Work instructions — Output verbatim the line with "gestió comunitària* (1014, 493)" together with every line beneath it, ending at the last line of the entries.

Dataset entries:
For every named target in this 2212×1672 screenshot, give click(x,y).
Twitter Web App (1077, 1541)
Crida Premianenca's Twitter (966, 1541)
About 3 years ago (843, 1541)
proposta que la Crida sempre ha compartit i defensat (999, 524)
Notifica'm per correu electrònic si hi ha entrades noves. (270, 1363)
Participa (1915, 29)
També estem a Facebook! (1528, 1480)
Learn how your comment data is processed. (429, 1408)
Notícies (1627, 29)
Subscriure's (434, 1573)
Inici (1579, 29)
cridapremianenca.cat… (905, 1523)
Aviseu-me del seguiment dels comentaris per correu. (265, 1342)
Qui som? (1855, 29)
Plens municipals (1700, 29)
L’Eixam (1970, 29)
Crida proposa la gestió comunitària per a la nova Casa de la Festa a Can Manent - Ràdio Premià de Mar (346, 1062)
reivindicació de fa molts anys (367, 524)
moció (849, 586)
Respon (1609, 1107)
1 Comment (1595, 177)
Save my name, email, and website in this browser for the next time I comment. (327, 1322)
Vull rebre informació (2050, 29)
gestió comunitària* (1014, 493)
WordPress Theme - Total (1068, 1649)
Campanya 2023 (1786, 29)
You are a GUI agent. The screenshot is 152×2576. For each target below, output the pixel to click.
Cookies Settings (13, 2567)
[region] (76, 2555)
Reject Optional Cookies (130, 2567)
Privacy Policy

Answer section —
gestió comunitària* (1014, 493)
WordPress Theme - Total (1068, 1649)
Campanya 2023 (1786, 29)
You are a GUI agent. The screenshot is 152×2576. For each target below, output the pixel to click.
Cookies Settings (13, 2567)
[region] (76, 2555)
Reject Optional Cookies (130, 2567)
Privacy Policy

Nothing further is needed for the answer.